- WHAT THE TASK ASKS: Put every line of the entries below into a Markdown table with two columns, Row and Line. Number the rows and skip blank lines.

- MATERIAL FOR THIS EXERCISE:
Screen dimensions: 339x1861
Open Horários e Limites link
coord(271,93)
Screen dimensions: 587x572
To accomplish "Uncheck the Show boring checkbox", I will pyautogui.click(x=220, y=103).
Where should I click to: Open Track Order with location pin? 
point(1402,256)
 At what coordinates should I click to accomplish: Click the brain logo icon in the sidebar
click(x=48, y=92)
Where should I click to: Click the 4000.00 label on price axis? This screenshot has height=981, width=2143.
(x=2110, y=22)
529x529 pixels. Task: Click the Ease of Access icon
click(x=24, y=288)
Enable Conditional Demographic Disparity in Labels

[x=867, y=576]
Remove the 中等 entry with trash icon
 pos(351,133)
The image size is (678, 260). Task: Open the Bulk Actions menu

- CORRECT RESULT:
| Row | Line |
|---|---|
| 1 | Screen dimensions: 339x1861 |
| 2 | Open Horários e Limites link |
| 3 | coord(271,93) |
| 4 | Screen dimensions: 587x572 |
| 5 | To accomplish "Uncheck the Show boring checkbox", I will pyautogui.click(x=220, y=103). |
| 6 | Where should I click to: Open Track Order with location pin?  |
| 7 | point(1402,256) |
| 8 |  At what coordinates should I click to accomplish: Click the brain logo icon in the sidebar |
| 9 | click(x=48, y=92) |
| 10 | Where should I click to: Click the 4000.00 label on price axis? This screenshot has height=981, width=2143. |
| 11 | (x=2110, y=22) |
| 12 | 529x529 pixels. Task: Click the Ease of Access icon |
| 13 | click(x=24, y=288) |
| 14 | Enable Conditional Demographic Disparity in Labels |
| 15 | [x=867, y=576] |
| 16 | Remove the 中等 entry with trash icon |
| 17 |  pos(351,133) |
| 18 | The image size is (678, 260). Task: Open the Bulk Actions menu |